Task brief:
In the records below, find the line with "Disable the 列表悬停预览 checkbox", then copy each line exactly until you have copied the line with "This screenshot has width=960, height=640.". Leave any picture out.

Records for the exercise:
───

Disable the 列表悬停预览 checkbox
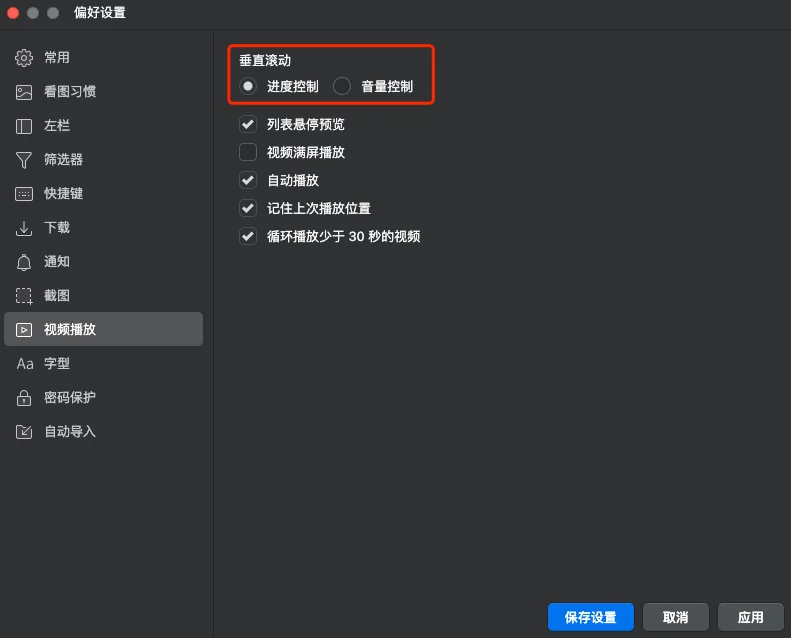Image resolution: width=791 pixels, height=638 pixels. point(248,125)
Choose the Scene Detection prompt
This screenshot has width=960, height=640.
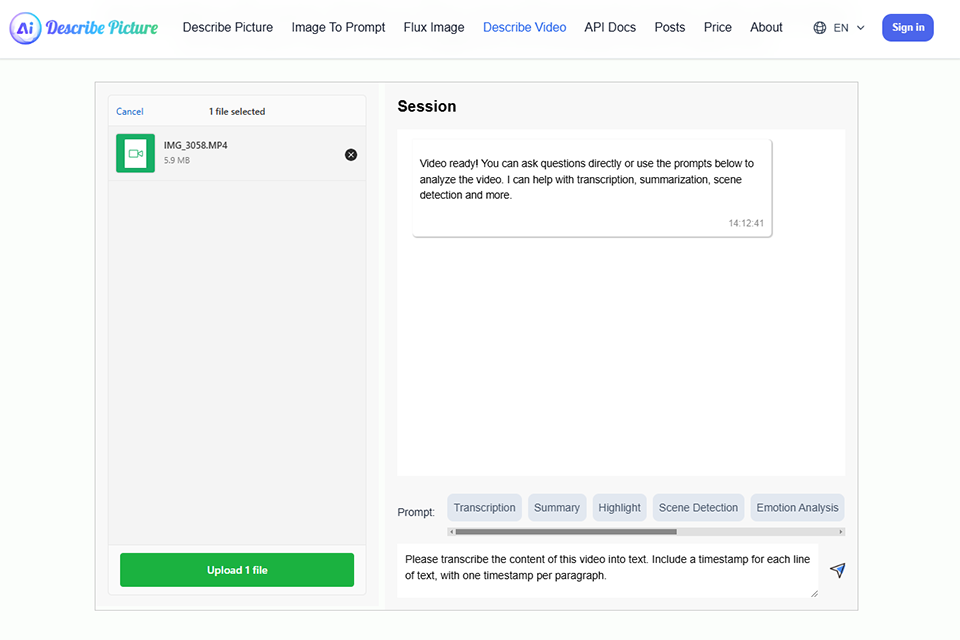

───

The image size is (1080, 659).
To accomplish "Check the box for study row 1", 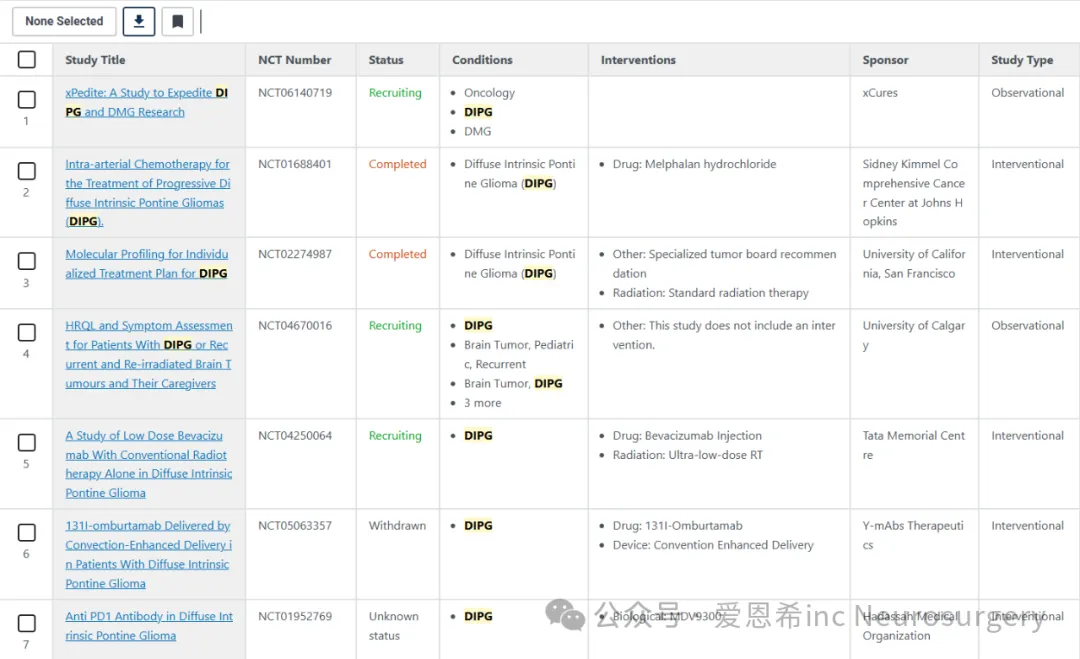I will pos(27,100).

───

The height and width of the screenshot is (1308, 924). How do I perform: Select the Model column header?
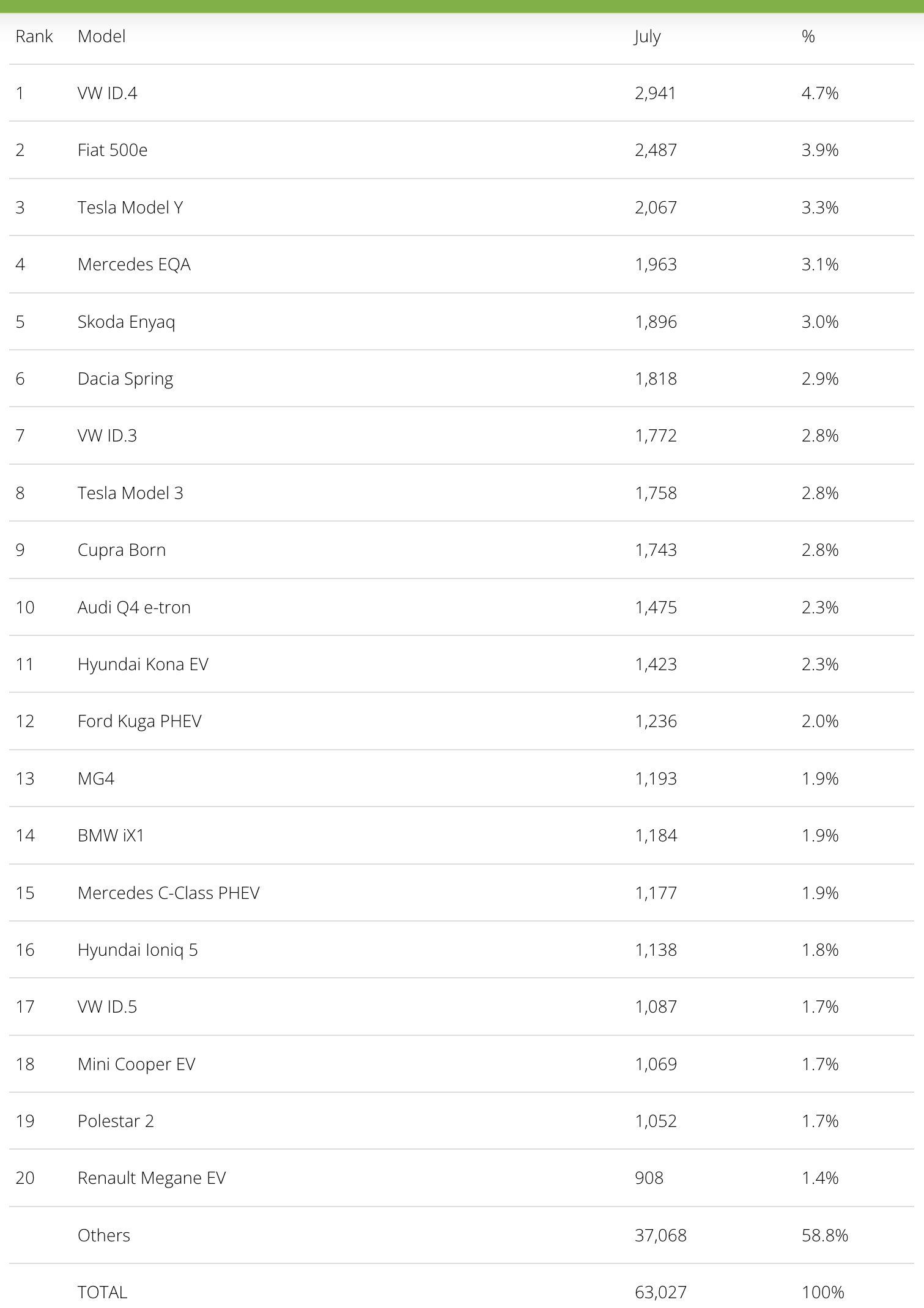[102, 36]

───

Final answer:
Disable the 列表悬停预览 checkbox
Image resolution: width=791 pixels, height=638 pixels. point(248,125)
Choose the Scene Detection prompt
This screenshot has width=960, height=640.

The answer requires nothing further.